Steel plants observe the decreasing carbon content during the whole steel production process from raw iron with up to 4-5% carbon to a few ppm in stainless steel. The carbon content influences not only the texture, but also the material properties of iron, such as magnetism, hardness or elasticity. For example, cast iron (2-4% C) is brittle but castable; tool steel (0.4-1,7% C) is elastic and ductile, carbon steel (<0.4% C) is forgeable and useable for sheets, tubes and steel girders (1). The element carbon can be present in different forms in an iron matrix, bound to other elements as carbide, solved in the iron matrix or as elemental carbon (2). Due to their impact on the material properties, carbon and sulfur concentrations are listed in the cross-reference book Key to Steel.

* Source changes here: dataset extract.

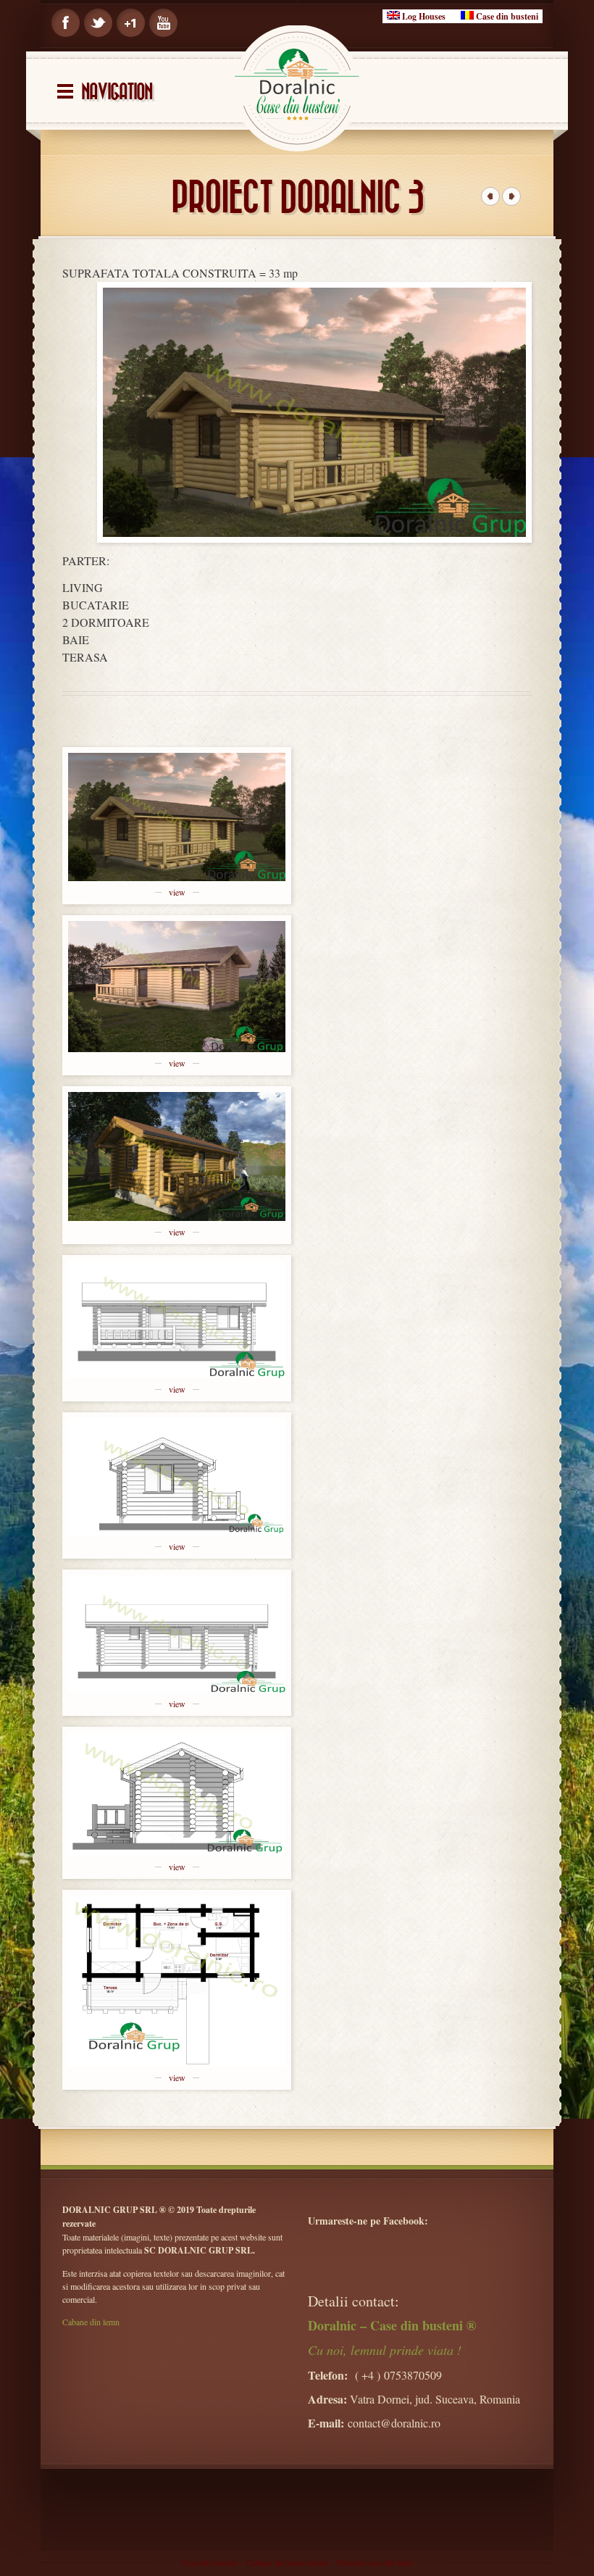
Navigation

Measurement of carbon and sulfur concentrations

That is why it is important to determine the content of carbon and sulfur quickly and efficiently. Different methods are applied to measure C/S concentrations in steel, iron-based products, or in typical foundry products, such as ferro chromium. Among them are multi-element techniques like spectrometry or specialized carbon/sulfur analysis. Multi-element techniques like spark OES or GDOES remove a small part of the surface and excite the removed atoms. This excitation causes element-specific optical emission which can be measured by an optical system (e. g.Rowland circle with CCD detection). The emitted wavelengths of the excited atoms depend on their chemical nature and are different for every element. Consequently, it is possible to simultaneously measure carbon and sulfur but also other element concentrations, like manganese or chromium. A successful and reliable measurement requires a flat, clean sample surface. Samples such as wires, granulates, powders or samples with elemental impurities of carbon and sulfur can either not be analyzed with these multi-element techniques or the process of carbon/sulfur analysis is considerably limited (3). Other spectrometric methods like ICP OES are not restricted to a specific sample shape but require a dissolved sample. Particularly when the carbon and sulfur concentration to be analyzed is very low, like in stainless steel, the blank values of used acids and solvents have to be taken into account. Carbon/Sulfur analyzers, which are also called combustion analyzers, use a different measurement principle. The sample is melted with the help of an induction furnace and a high flow of oxygen (e. g. 180l/h) is applied. The bound carbon and sulfur are combusted to carbon dioxide and sulfur dioxide which are measured with electronic detectors like infrared cells or thermal conductivity cell. Before analyzers with electronic detectors for simultaneous carbon and sulfur measurement came up, time-consuming techniques, which took up to 90 minutes to determine one element, were the rule (2). Samples were combusted in a resistance furnace at 1200°C for carbon and at 1400°C for sulfur determination. The released gases were quantified via gravimetry, gas volume measurement, coulometry, conductometry or alkalic titration (2). These techniques were error-prone because of the various manual working steps involved and the comparably low temperatures in a resistance furnace.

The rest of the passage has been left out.